__GOAL OF THE EXERCISE__
Please lay out the records below as a Markdown table with two columns, Number and Record line, giving each non-blank line its own row in order.

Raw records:
>> Begin

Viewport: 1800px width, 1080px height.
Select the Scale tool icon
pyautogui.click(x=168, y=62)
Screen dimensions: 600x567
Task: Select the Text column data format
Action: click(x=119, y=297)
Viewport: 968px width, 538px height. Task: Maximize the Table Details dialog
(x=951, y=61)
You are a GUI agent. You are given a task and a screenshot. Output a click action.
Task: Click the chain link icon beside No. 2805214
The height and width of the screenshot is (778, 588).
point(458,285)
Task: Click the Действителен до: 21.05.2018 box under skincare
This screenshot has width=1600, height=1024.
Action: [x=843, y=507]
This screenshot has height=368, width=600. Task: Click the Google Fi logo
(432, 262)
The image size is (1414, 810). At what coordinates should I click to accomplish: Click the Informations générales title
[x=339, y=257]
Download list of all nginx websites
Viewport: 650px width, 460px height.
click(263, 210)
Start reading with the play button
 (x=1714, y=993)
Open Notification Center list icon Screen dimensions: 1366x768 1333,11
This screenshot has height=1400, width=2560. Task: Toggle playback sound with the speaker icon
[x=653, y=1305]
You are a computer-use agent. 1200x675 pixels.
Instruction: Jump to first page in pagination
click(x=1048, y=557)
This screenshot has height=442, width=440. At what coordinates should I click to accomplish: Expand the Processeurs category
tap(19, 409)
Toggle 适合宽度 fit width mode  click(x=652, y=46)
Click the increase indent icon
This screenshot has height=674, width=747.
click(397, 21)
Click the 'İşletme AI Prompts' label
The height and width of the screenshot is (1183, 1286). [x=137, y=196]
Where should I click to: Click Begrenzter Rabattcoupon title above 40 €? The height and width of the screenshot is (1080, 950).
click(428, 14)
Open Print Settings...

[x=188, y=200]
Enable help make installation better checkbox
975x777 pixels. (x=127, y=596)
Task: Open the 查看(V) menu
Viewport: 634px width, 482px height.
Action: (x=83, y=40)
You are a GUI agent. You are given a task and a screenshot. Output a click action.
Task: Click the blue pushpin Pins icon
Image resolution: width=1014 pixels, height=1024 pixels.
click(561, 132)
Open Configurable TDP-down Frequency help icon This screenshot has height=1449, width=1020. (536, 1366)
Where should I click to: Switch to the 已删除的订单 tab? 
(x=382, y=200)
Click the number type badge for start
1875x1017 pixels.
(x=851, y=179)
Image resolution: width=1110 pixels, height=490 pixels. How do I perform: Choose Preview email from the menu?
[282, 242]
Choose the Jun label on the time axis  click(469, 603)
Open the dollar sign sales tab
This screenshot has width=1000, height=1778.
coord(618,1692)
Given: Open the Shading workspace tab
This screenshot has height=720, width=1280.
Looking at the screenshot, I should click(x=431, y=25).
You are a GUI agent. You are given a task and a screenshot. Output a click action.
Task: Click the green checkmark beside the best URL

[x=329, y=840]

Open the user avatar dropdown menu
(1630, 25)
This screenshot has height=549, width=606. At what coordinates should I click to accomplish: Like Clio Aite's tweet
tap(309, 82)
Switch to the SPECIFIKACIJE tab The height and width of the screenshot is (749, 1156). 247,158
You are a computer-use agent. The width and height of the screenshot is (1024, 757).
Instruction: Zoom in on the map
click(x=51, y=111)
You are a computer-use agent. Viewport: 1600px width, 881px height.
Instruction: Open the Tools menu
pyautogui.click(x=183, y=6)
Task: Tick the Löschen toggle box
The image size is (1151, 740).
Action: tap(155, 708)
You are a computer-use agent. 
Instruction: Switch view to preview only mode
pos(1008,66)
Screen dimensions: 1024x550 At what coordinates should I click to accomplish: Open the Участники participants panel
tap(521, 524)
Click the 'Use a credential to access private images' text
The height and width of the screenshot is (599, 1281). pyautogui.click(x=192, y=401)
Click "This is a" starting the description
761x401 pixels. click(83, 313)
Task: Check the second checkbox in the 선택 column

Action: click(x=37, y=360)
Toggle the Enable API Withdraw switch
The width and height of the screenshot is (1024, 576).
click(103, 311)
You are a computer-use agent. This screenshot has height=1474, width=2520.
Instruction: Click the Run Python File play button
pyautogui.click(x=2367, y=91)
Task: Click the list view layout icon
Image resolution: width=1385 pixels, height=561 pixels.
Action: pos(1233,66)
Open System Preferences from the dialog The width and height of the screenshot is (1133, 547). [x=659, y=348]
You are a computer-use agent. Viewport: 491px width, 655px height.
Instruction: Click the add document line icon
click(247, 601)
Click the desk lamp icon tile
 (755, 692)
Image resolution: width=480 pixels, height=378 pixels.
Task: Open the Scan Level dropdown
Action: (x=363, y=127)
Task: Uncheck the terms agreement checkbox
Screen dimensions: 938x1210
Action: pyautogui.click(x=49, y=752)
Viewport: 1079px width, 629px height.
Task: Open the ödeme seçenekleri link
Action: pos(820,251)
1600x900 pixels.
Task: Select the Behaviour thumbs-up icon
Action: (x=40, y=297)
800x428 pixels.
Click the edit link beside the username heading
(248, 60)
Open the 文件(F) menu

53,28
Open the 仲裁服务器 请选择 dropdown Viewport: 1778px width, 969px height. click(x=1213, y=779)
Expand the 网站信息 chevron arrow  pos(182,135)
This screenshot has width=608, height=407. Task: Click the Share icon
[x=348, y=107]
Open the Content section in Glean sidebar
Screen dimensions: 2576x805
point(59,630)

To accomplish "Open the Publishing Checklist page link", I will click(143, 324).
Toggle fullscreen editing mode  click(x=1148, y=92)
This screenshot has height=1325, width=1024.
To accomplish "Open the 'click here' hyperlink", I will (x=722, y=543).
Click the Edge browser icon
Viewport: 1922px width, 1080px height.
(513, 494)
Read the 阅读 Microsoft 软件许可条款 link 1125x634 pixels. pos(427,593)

>> End

__OUTPUT__
| Number | Record line |
|---|---|
| 1 | Viewport: 1800px width, 1080px height. |
| 2 | Select the Scale tool icon |
| 3 | pyautogui.click(x=168, y=62) |
| 4 | Screen dimensions: 600x567 |
| 5 | Task: Select the Text column data format |
| 6 | Action: click(x=119, y=297) |
| 7 | Viewport: 968px width, 538px height. Task: Maximize the Table Details dialog |
| 8 | (x=951, y=61) |
| 9 | You are a GUI agent. You are given a task and a screenshot. Output a click action. |
| 10 | Task: Click the chain link icon beside No. 2805214 |
| 11 | The height and width of the screenshot is (778, 588). |
| 12 | point(458,285) |
| 13 | Task: Click the Действителен до: 21.05.2018 box under skincare |
| 14 | This screenshot has width=1600, height=1024. |
| 15 | Action: [x=843, y=507] |
| 16 | This screenshot has height=368, width=600. Task: Click the Google Fi logo |
| 17 | (432, 262) |
| 18 | The image size is (1414, 810). At what coordinates should I click to accomplish: Click the Informations générales title |
| 19 | [x=339, y=257] |
| 20 | Download list of all nginx websites |
| 21 | Viewport: 650px width, 460px height. |
| 22 | click(263, 210) |
| 23 | Start reading with the play button |
| 24 |  (x=1714, y=993) |
| 25 | Open Notification Center list icon Screen dimensions: 1366x768 1333,11 |
| 26 | This screenshot has height=1400, width=2560. Task: Toggle playback sound with the speaker icon |
| 27 | [x=653, y=1305] |
| 28 | You are a computer-use agent. 1200x675 pixels. |
| 29 | Instruction: Jump to first page in pagination |
| 30 | click(x=1048, y=557) |
| 31 | This screenshot has height=442, width=440. At what coordinates should I click to accomplish: Expand the Processeurs category |
| 32 | tap(19, 409) |
| 33 | Toggle 适合宽度 fit width mode  click(x=652, y=46) |
| 34 | Click the increase indent icon |
| 35 | This screenshot has height=674, width=747. |
| 36 | click(397, 21) |
| 37 | Click the 'İşletme AI Prompts' label |
| 38 | The height and width of the screenshot is (1183, 1286). [x=137, y=196] |
| 39 | Where should I click to: Click Begrenzter Rabattcoupon title above 40 €? The height and width of the screenshot is (1080, 950). |
| 40 | click(428, 14) |
| 41 | Open Print Settings... |
| 42 | [x=188, y=200] |
| 43 | Enable help make installation better checkbox |
| 44 | 975x777 pixels. (x=127, y=596) |
| 45 | Task: Open the 查看(V) menu |
| 46 | Viewport: 634px width, 482px height. |
| 47 | Action: (x=83, y=40) |
| 48 | You are a GUI agent. You are given a task and a screenshot. Output a click action. |
| 49 | Task: Click the blue pushpin Pins icon |
| 50 | Image resolution: width=1014 pixels, height=1024 pixels. |
| 51 | click(561, 132) |
| 52 | Open Configurable TDP-down Frequency help icon This screenshot has height=1449, width=1020. (536, 1366) |
| 53 | Where should I click to: Switch to the 已删除的订单 tab?  |
| 54 | (x=382, y=200) |
| 55 | Click the number type badge for start |
| 56 | 1875x1017 pixels. |
| 57 | (x=851, y=179) |
| 58 | Image resolution: width=1110 pixels, height=490 pixels. How do I perform: Choose Preview email from the menu? |
| 59 | [282, 242] |
| 60 | Choose the Jun label on the time axis  click(469, 603) |
| 61 | Open the dollar sign sales tab |
| 62 | This screenshot has width=1000, height=1778. |
| 63 | coord(618,1692) |
| 64 | Given: Open the Shading workspace tab |
| 65 | This screenshot has height=720, width=1280. |
| 66 | Looking at the screenshot, I should click(x=431, y=25). |
| 67 | You are a GUI agent. You are given a task and a screenshot. Output a click action. |
| 68 | Task: Click the green checkmark beside the best URL |
| 69 | [x=329, y=840] |
| 70 | Open the user avatar dropdown menu |
| 71 | (1630, 25) |
| 72 | This screenshot has height=549, width=606. At what coordinates should I click to accomplish: Like Clio Aite's tweet |
| 73 | tap(309, 82) |
| 74 | Switch to the SPECIFIKACIJE tab The height and width of the screenshot is (749, 1156). 247,158 |
| 75 | You are a computer-use agent. The width and height of the screenshot is (1024, 757). |
| 76 | Instruction: Zoom in on the map |
| 77 | click(x=51, y=111) |
| 78 | You are a computer-use agent. Viewport: 1600px width, 881px height. |
| 79 | Instruction: Open the Tools menu |
| 80 | pyautogui.click(x=183, y=6) |
| 81 | Task: Tick the Löschen toggle box |
| 82 | The image size is (1151, 740). |
| 83 | Action: tap(155, 708) |
| 84 | You are a computer-use agent.  |
| 85 | Instruction: Switch view to preview only mode |
| 86 | pos(1008,66) |
| 87 | Screen dimensions: 1024x550 At what coordinates should I click to accomplish: Open the Участники participants panel |
| 88 | tap(521, 524) |
| 89 | Click the 'Use a credential to access private images' text |
| 90 | The height and width of the screenshot is (599, 1281). pyautogui.click(x=192, y=401) |
| 91 | Click "This is a" starting the description |
| 92 | 761x401 pixels. click(83, 313) |
| 93 | Task: Check the second checkbox in the 선택 column |
| 94 | Action: click(x=37, y=360) |
| 95 | Toggle the Enable API Withdraw switch |
| 96 | The width and height of the screenshot is (1024, 576). |
| 97 | click(103, 311) |
| 98 | You are a computer-use agent. This screenshot has height=1474, width=2520. |
| 99 | Instruction: Click the Run Python File play button |
| 100 | pyautogui.click(x=2367, y=91) |
| 101 | Task: Click the list view layout icon |
| 102 | Image resolution: width=1385 pixels, height=561 pixels. |
| 103 | Action: pos(1233,66) |
| 104 | Open System Preferences from the dialog The width and height of the screenshot is (1133, 547). [x=659, y=348] |
| 105 | You are a computer-use agent. Viewport: 491px width, 655px height. |
| 106 | Instruction: Click the add document line icon |
| 107 | click(247, 601) |
| 108 | Click the desk lamp icon tile |
| 109 |  (755, 692) |
| 110 | Image resolution: width=480 pixels, height=378 pixels. |
| 111 | Task: Open the Scan Level dropdown |
| 112 | Action: (x=363, y=127) |
| 113 | Task: Uncheck the terms agreement checkbox |
| 114 | Screen dimensions: 938x1210 |
| 115 | Action: pyautogui.click(x=49, y=752) |
| 116 | Viewport: 1079px width, 629px height. |
| 117 | Task: Open the ödeme seçenekleri link |
| 118 | Action: pos(820,251) |
| 119 | 1600x900 pixels. |
| 120 | Task: Select the Behaviour thumbs-up icon |
| 121 | Action: (x=40, y=297) |
| 122 | 800x428 pixels. |
| 123 | Click the edit link beside the username heading |
| 124 | (248, 60) |
| 125 | Open the 文件(F) menu |
| 126 | 53,28 |
| 127 | Open the 仲裁服务器 请选择 dropdown Viewport: 1778px width, 969px height. click(x=1213, y=779) |
| 128 | Expand the 网站信息 chevron arrow  pos(182,135) |
| 129 | This screenshot has width=608, height=407. Task: Click the Share icon |
| 130 | [x=348, y=107] |
| 131 | Open the Content section in Glean sidebar |
| 132 | Screen dimensions: 2576x805 |
| 133 | point(59,630) |
| 134 | To accomplish "Open the Publishing Checklist page link", I will click(143, 324). |
| 135 | Toggle fullscreen editing mode  click(x=1148, y=92) |
| 136 | This screenshot has height=1325, width=1024. |
| 137 | To accomplish "Open the 'click here' hyperlink", I will (x=722, y=543). |
| 138 | Click the Edge browser icon |
| 139 | Viewport: 1922px width, 1080px height. |
| 140 | (513, 494) |
| 141 | Read the 阅读 Microsoft 软件许可条款 link 1125x634 pixels. pos(427,593) |